Lo conocí una tarde lluviosa y complicada, y no lo digo por sonar interesante, sino porque lo fue. Lo tenían a él escondido en un pequeño recoveco de un hotel cercano a Viaducto y Revolución, donde se desarrollaba un evento dedicado al Halloween el cual muchas personas preferirían olvidar; y fue precisamente una mezcla de adversos, entre ellos la falta de gente y una pésima organización, que los miembros de Amor Geek -que pocos recordarán fue lo que vino antes de El Vortex, o al menos para mi persona- pudimos colarnos en aquella inexistente fila para conocerlo y tomarnos la obligada foto conmemorativa.

“Era altísimo”- fue mi primera impresión al acercármele, recuerdo bien que estaba sonriendo; tal vez porque era temprano aún y no se encontraba fastidiado, o porque sinceramente le fascinaba conocer gente tan entregada a su legado. Me gustaría pensar -y planeo quedarme con esa impresión- que era por lo segundo.

Recuerdo, volviendo un poco al evento, las mentiras que corrieron respecto de su visita: que si su presencia fue posible gracias realmente a Blockbuster -ahora también inexistente- y no gracias a los organizadores del evento en cuestión; quienes también pasaron interminables horas justificando a los [desairados] asistentes que el señor no podía firmar autógrafos porque estaba lesionado de una mano, mientras que el rumor era también que padecía de Parkinson.

Debo admitir algo: Ha decir verdad nunca fui completamente fan de su obra, al menos no de manera directa. Mi inducción a convertirme en un enormísimo fan de los zombies nació realmente gracias a “La Noche de los Muertos Vivientes” … el remake, realizado por Tom Savini en los 90s. Ante mis ojos siempre preferí esta versión a la original inclusive. “Dawn of the Dead” y “Day of the Dead” me parecieron entretenidas, pero igualmente superadas por el remake que hizo de Zack Snyder a principios de siglo y que no sólo lanzó su carrera mucho antes de que realizara obras maestras que idolatro como “Watchmen” o “300” (y otras que aborrezco como “Batman v Superman”), sino que también se convirtió -hasta la fecha- en mi cinta favorita del género.

“Land of the dead” creo ha sido la cinta de su filmografía zombie que más me gustó por su juego de conceptos dentro de la mitología del género. Pero si hay una cinta que pocos conocen, pero todos deberían ver, que siento incluso es una película obligada de todo el amplísimo género del terror es “Creepshow”, la cual -realizada en contubernio directo y personal con Stephen King- es probablemente una de mis 3 cintas favorita de horror de toda la vida (acompañada tentativamente por El Exorcista y precisamente Dawn of the Dead de Snyder).

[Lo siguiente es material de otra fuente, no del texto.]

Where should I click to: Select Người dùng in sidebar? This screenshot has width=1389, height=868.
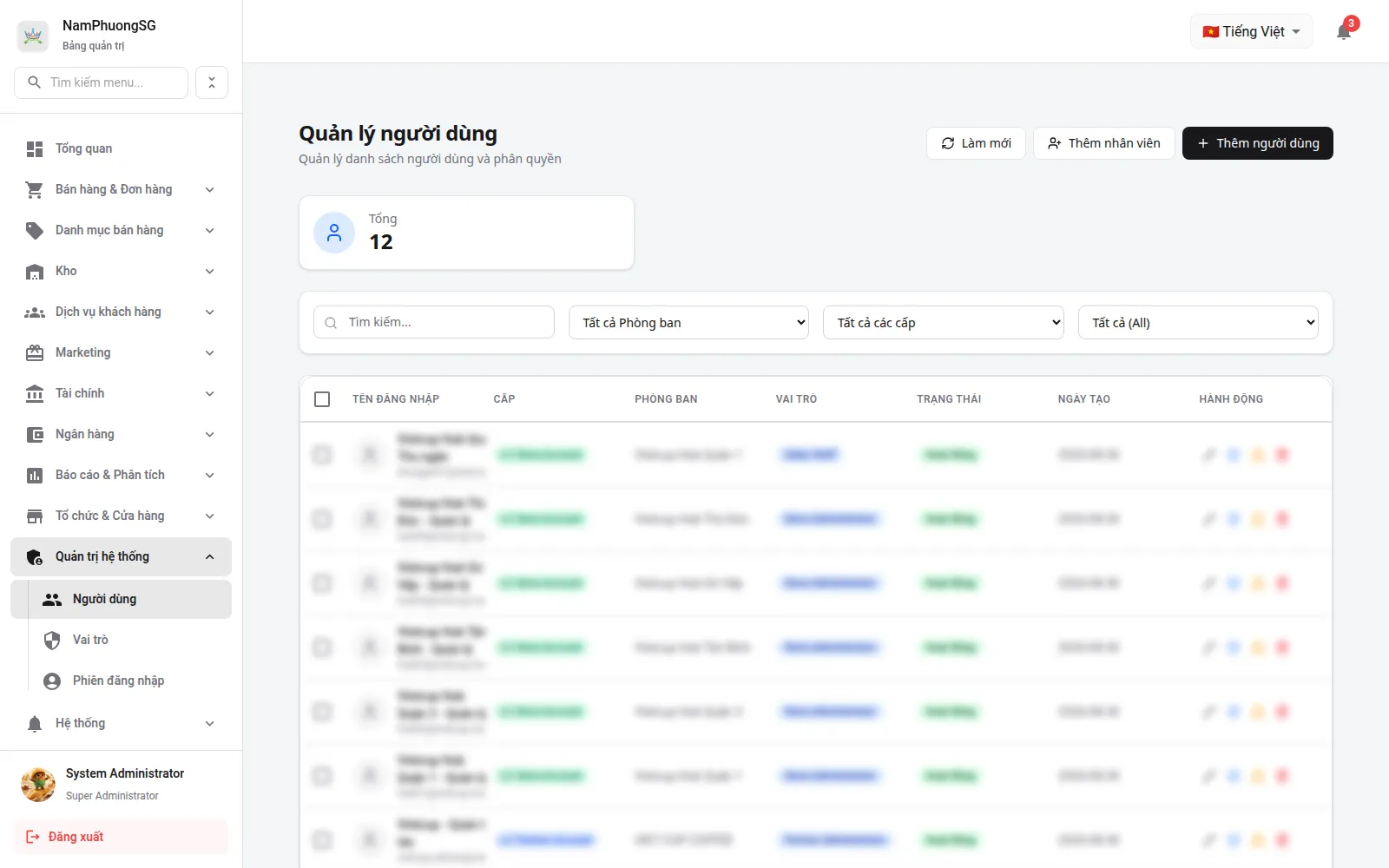[121, 600]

Ahora bien, dejando de lado un poco su obra personal; sin su persona y el inmenso impacto que su mera existencia dejó por legado, no existirían ni The Walking Dead, ni Resident Evil, ni marchas zombies, entre otras cosas más-; personalmente, en este juego llamado existencia donde todos estamos conectados, si no hubiera sido por él, hoy día, yo no tendría los planes de vida que ahora tengo.

Sin él no habría existido un fenómeno zombie esperando algún día brotar con semejante intensidad como para que un dibujante llamado Jorge Break hubiera recibido una propuesta de realizar un comic de zombies, momento que derivaría en una invitación de su parte a que juntos creáramos “Crónicas de Fátima”, proyecto sin el cual yo no me encontraría actualmente escribiendo cómics para Editorial Momentum, preparando enormes planes, y permitiéndome, sobretodo, desarrollarme en un medio que amo con loca pasión, y en el que pocos podemos presumir, vivir de ello.

Gracias tocayo por este legado, gracias por hacer de un concepto tan burdo algo tan enorme y profundo capaz de revelar las grietas que existen en la psique de las sociedades modernas; gracias por no avergonzarte nunca de tu creación, sino todo lo contrario, involucrarte activamente hasta el final en hacerla aún más conocida. Gracias por indirecta, y muy directamente al mismo tiempo, sembrar el árbol cuyo cobijo me permitió encontrar algo a lo que quiero dedicarme toda la vida.

Me da gusto saber que te fuiste en paz, escuchando música y sosteniendo las manos de tu hija y de tu esposa.